__Extract to read__.
We believe there are some early indications that inflation may be on the move for the first time in more than a decade are one of five distinct preconditions framing up the listed real estate sector for its Goldilocks moment in 2021. The confluence of low interest rates, the global wave of COVID-19 stimulus payments along with the cyclical re-allocation of capital, corporate activity in the sector and the potential for inflationary growth are working in concert to build a compelling investment case.
Globally, rates are pinned to the floor and we know capital intensive assets, such as real estate, love a low-rate environment.
Around the world, governments are scrambling to prop up pandemic-scarred economies with massive injections of stimulus funding, such as the Biden administration’s proposed US$1.9 trillion package. These historic payments will find their way into local economies, supporting asset valuations and eventually putting upward pressure on inflation.
If inflation does begin to rise, investors will need to identify hedges, which will put sectors such as infrastructure and real estate in the sweet spot.

__Work to complete__.
Continue the passage on listed real estate and inflation, picking up after its final sentence. The items that come next have nothing to do with the passage on listed real estate and inflation.

__Data section__.
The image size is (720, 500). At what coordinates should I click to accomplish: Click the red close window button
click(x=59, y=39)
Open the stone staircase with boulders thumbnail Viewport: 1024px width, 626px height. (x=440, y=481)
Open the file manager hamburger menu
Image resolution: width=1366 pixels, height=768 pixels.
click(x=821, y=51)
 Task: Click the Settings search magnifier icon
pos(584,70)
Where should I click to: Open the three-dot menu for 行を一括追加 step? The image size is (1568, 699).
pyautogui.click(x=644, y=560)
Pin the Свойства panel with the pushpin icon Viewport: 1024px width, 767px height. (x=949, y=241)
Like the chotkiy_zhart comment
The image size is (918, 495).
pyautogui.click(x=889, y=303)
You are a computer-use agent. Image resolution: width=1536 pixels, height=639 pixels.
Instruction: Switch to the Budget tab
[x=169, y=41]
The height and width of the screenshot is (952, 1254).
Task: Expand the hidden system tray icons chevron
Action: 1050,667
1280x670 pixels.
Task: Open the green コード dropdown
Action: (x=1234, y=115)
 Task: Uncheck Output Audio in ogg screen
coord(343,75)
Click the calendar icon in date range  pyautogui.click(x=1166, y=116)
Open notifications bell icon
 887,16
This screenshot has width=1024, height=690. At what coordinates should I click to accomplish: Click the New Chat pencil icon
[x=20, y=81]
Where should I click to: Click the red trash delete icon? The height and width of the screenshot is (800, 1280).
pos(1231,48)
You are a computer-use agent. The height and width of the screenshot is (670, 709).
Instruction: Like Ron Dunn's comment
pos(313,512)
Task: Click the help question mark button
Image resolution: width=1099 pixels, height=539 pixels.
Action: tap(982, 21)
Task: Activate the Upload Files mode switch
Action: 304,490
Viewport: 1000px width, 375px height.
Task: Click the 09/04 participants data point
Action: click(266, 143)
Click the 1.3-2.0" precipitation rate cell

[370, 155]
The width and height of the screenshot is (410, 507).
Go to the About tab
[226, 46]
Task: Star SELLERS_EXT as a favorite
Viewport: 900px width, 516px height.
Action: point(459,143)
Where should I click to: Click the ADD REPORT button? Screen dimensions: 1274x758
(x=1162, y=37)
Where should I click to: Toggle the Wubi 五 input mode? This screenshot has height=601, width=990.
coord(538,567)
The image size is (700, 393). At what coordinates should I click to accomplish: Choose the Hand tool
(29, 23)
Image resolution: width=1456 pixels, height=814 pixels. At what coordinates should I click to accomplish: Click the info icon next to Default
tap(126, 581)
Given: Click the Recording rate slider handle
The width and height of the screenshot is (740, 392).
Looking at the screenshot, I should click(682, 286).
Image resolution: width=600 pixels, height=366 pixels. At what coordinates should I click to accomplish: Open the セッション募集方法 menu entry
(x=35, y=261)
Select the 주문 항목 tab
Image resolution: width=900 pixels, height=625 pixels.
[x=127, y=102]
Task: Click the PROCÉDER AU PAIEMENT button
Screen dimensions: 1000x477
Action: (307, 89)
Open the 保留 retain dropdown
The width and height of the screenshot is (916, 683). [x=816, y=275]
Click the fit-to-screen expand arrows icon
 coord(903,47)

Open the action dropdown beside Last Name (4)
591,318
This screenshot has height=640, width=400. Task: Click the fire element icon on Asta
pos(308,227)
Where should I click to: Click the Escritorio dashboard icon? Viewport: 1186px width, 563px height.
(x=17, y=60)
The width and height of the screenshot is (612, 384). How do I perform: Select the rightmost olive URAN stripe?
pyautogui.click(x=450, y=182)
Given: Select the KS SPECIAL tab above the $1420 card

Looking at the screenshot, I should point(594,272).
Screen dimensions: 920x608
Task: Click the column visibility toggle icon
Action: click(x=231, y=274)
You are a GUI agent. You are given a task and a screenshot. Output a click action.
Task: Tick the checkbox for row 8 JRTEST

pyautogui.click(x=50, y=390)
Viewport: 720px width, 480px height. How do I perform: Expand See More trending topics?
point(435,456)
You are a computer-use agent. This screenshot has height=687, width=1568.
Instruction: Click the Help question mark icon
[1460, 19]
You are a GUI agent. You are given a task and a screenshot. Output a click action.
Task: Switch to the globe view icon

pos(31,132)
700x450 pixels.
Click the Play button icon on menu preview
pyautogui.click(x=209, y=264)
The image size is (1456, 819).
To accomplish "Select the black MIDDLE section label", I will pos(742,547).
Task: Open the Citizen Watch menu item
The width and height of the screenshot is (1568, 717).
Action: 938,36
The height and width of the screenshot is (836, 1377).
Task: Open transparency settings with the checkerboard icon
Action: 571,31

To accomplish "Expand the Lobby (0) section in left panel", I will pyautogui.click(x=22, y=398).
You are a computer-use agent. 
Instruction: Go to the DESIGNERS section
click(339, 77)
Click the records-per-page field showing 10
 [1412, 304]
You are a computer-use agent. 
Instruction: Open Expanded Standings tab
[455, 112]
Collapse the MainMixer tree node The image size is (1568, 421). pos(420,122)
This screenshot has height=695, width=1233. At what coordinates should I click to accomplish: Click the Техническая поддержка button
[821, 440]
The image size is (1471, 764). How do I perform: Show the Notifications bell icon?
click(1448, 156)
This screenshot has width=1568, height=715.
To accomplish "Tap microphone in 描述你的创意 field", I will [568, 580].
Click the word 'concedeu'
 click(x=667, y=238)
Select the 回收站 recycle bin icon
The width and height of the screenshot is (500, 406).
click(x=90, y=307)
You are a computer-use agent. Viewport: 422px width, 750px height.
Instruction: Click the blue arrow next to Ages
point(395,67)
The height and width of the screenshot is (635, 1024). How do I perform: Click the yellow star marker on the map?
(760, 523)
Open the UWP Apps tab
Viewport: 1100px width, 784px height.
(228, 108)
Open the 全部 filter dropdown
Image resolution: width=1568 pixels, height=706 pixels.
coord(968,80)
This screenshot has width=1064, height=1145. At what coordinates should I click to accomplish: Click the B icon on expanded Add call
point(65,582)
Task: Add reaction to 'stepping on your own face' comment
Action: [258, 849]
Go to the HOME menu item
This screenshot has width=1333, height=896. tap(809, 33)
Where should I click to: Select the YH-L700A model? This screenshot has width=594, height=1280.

__Exercise result__.
Deals and corporate activity are already on the rise across the real estate market as pandemic survivors scour the landscape and look for opportunities to accelerate their own growth. Conversely, over-leveraged operators are being forced back to the market to recapitalise and build a bridge from the pandemic to the post-COVID-19 economy. There are businesses that have not yet normalised their earnings yet and they have no choice except to re-capitalise.
COVID-19’s impact on global real estate was swift and brutal as the lockdown transformed city centres into ghost towns almost overnight, significantly impacting cashflows. But with inoculation programs being rolled out around the world, there is an optimism that life is returning to some sort of new normal and it is powering the transition to value prospects.
Investors are in the hunt for that “re-opening trade”, and with consensus that the pandemic impact is already largely priced into listed real estate, we are predicting a big recovery this year. The cyclical focus is now moving from defensive assets and expensive growth plays to value propositions.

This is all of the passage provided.